Each line from the one that holds "Move selected file to bottom of list" to the end of the entries is to be given again exactly. Do not include pictures.

================

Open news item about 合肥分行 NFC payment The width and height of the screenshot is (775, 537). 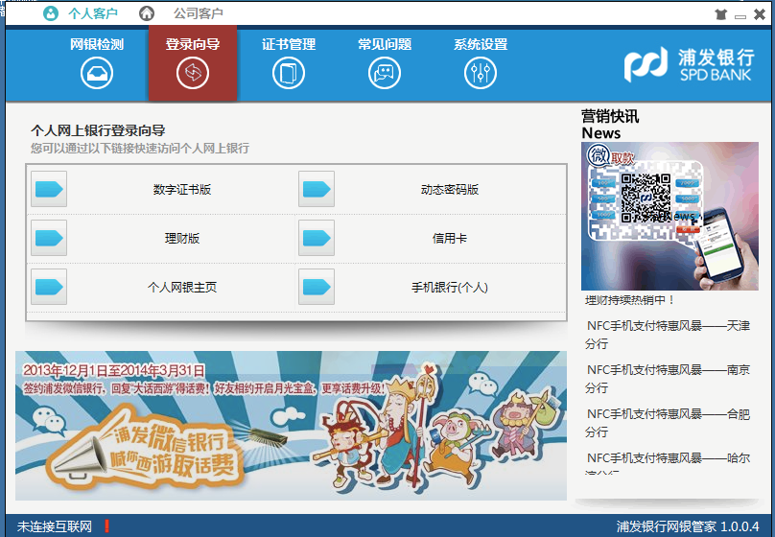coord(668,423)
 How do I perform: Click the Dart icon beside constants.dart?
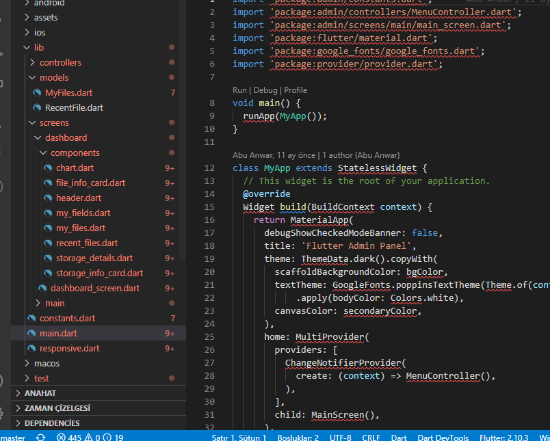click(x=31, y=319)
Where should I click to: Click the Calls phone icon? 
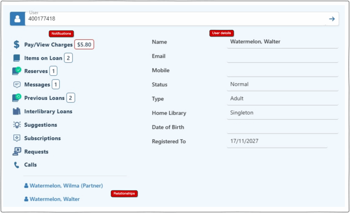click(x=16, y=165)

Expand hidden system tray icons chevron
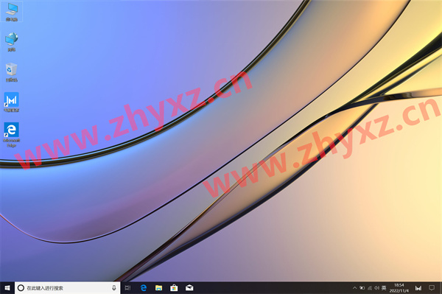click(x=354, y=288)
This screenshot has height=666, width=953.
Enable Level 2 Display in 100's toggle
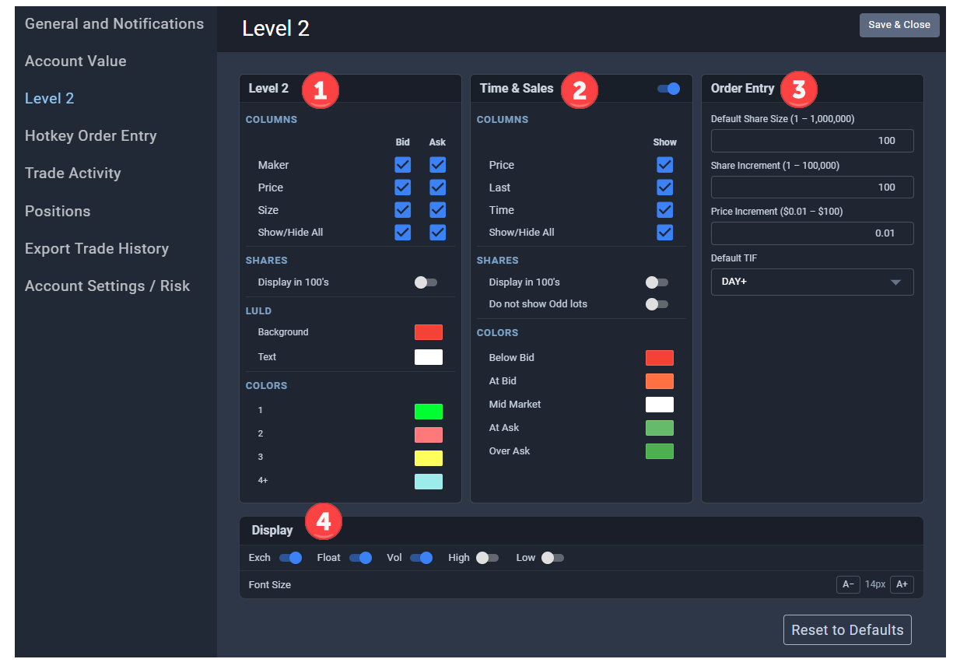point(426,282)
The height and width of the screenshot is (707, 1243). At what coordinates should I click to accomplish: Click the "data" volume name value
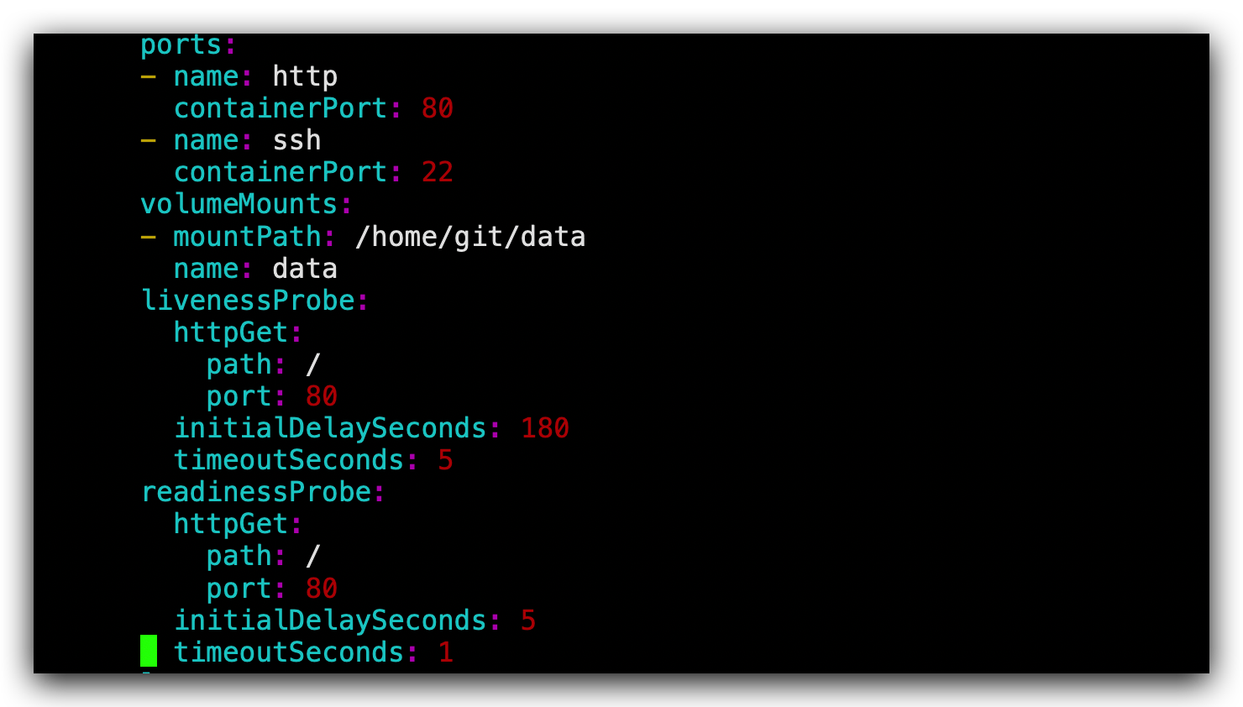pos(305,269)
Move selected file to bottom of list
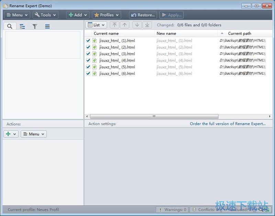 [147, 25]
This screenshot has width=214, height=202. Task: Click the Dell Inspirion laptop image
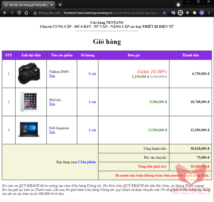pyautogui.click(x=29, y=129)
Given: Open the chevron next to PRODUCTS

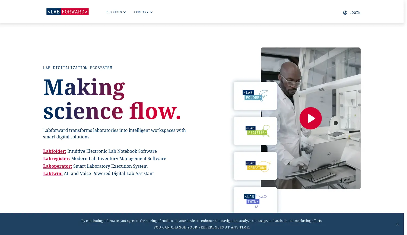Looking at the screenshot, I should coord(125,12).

================

▶ [RESULT OF THIS TASK]
Move selected file to bottom of list
 [147, 25]
This screenshot has width=214, height=202. Task: Click the Dell Inspirion laptop image
pyautogui.click(x=29, y=129)
Given: Open the chevron next to PRODUCTS

Looking at the screenshot, I should coord(125,12).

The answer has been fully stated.